• TASK DETAILS: Up to and including the line containing "Task: Choose the XDS Astana jersey icon", set down each line of the entries below exactly, starting from the first, and leave out the rest.

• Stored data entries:
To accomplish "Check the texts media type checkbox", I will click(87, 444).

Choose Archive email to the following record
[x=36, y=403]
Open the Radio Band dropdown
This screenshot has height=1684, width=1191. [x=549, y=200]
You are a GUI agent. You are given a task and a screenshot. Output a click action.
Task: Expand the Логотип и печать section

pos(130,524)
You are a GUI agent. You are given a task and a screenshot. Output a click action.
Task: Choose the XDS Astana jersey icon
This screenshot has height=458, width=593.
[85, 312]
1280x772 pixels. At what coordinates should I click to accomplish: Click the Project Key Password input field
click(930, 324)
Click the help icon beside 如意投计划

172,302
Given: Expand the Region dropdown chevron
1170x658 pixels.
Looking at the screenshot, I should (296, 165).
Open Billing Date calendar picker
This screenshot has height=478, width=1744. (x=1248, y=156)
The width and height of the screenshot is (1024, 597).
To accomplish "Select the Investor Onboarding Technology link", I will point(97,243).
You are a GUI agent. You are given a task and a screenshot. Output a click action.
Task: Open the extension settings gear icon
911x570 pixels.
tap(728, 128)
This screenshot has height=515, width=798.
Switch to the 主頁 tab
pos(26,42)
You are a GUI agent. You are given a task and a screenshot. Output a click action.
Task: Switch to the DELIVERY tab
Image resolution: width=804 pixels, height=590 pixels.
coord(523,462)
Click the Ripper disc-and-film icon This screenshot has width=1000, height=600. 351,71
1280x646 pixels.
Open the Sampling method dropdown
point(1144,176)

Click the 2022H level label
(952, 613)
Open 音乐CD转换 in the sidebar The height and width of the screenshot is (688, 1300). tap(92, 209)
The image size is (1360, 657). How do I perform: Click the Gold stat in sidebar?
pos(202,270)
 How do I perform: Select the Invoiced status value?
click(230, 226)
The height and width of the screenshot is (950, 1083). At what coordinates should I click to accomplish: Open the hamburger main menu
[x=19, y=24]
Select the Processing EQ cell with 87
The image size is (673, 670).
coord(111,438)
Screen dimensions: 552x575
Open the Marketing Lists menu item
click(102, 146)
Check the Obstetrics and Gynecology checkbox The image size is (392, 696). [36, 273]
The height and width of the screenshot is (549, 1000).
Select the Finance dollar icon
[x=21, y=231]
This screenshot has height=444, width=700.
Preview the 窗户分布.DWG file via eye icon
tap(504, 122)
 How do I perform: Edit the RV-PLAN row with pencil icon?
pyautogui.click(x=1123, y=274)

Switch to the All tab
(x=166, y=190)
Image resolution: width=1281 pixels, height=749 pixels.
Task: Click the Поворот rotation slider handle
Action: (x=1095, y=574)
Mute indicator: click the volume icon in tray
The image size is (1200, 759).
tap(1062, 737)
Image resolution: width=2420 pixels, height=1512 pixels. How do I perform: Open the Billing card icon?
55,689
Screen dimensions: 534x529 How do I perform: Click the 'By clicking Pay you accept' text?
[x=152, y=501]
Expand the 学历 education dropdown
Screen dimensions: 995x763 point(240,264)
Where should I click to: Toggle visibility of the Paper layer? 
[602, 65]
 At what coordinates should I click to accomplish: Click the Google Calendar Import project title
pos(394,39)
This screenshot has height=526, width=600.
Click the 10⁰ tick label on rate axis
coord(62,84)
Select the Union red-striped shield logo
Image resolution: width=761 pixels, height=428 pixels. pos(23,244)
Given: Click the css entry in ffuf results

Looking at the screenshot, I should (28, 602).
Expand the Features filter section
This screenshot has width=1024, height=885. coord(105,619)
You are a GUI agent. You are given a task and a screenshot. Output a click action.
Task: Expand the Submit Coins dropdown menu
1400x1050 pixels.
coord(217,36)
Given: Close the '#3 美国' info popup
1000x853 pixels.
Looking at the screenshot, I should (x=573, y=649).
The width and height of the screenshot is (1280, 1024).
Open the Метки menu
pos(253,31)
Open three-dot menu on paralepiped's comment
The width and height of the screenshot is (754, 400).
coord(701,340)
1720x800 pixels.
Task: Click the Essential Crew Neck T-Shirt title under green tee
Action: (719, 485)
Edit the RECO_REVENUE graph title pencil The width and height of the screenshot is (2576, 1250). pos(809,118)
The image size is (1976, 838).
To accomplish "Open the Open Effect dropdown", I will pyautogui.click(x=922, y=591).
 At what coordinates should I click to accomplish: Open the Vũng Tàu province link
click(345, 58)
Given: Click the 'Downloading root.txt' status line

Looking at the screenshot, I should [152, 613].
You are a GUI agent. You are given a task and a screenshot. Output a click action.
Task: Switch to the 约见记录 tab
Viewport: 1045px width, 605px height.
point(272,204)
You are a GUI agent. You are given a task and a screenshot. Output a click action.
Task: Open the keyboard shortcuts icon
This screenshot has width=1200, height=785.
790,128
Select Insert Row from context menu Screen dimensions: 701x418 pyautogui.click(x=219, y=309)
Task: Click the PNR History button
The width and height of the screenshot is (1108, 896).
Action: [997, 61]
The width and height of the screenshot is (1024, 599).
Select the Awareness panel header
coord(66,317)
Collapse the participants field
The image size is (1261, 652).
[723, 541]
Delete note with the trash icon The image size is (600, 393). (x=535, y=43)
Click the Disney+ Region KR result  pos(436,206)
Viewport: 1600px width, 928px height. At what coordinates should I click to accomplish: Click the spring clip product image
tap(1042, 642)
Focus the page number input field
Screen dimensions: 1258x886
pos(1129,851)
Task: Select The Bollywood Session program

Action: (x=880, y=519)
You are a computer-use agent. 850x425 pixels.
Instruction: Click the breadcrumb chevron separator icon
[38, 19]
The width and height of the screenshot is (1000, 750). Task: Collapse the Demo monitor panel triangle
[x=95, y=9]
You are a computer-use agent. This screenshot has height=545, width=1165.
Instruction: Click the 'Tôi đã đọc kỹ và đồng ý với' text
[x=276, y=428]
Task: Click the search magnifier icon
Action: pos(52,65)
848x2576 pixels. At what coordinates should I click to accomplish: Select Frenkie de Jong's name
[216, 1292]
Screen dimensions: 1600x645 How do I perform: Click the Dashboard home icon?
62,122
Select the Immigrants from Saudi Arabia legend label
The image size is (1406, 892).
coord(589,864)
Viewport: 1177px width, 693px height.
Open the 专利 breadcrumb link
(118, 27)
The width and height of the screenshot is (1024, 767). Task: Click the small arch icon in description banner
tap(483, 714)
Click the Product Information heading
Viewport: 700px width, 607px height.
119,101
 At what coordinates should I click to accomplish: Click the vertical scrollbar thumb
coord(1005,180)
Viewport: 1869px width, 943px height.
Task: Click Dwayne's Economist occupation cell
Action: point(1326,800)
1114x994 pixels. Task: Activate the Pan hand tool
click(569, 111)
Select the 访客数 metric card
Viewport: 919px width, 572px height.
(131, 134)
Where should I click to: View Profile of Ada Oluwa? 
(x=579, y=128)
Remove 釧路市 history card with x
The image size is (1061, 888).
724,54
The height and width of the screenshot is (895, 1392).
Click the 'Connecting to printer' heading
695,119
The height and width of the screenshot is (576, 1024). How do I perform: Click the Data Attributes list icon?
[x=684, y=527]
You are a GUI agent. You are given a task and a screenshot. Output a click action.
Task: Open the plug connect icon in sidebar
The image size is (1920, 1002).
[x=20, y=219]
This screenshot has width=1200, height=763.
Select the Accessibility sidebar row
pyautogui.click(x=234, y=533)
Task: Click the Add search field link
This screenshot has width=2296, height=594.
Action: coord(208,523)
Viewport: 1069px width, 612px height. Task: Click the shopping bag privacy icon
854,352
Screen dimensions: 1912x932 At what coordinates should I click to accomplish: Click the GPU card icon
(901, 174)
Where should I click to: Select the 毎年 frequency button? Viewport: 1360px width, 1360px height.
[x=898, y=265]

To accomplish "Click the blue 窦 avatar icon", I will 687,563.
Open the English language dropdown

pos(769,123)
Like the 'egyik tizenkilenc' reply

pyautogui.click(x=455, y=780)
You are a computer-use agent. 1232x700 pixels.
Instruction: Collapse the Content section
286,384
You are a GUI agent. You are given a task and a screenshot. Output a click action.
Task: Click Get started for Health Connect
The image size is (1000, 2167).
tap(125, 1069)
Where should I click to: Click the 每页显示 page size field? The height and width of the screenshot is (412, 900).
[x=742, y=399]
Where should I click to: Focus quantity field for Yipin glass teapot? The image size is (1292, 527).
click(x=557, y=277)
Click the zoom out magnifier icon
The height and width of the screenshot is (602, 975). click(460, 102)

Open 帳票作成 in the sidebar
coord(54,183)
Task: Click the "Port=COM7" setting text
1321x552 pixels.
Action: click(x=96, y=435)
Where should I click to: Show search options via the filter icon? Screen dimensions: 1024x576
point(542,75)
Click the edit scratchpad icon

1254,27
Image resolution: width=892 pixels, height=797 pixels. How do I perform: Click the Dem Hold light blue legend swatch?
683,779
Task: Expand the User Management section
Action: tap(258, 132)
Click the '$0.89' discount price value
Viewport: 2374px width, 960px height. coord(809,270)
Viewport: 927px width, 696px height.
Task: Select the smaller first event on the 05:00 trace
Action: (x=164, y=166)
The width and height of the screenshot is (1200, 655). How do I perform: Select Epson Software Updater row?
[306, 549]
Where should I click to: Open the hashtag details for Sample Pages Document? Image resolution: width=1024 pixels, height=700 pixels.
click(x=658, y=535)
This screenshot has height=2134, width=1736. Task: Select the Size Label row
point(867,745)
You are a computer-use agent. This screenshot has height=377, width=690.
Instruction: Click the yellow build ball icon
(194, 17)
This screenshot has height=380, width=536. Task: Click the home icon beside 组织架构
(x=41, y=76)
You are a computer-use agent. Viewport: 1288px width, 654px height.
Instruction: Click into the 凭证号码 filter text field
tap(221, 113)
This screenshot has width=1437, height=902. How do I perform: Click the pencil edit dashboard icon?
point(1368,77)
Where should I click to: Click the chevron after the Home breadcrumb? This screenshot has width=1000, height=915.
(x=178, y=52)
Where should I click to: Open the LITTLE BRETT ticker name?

• SOLVED EXERCISE:
To accomplish "Check the texts media type checkbox", I will click(87, 444).

Choose Archive email to the following record
[x=36, y=403]
Open the Radio Band dropdown
This screenshot has height=1684, width=1191. [x=549, y=200]
You are a GUI agent. You are given a task and a screenshot. Output a click action.
Task: Expand the Логотип и печать section

pos(130,524)
You are a GUI agent. You are given a task and a screenshot. Output a click action.
Task: Choose the XDS Astana jersey icon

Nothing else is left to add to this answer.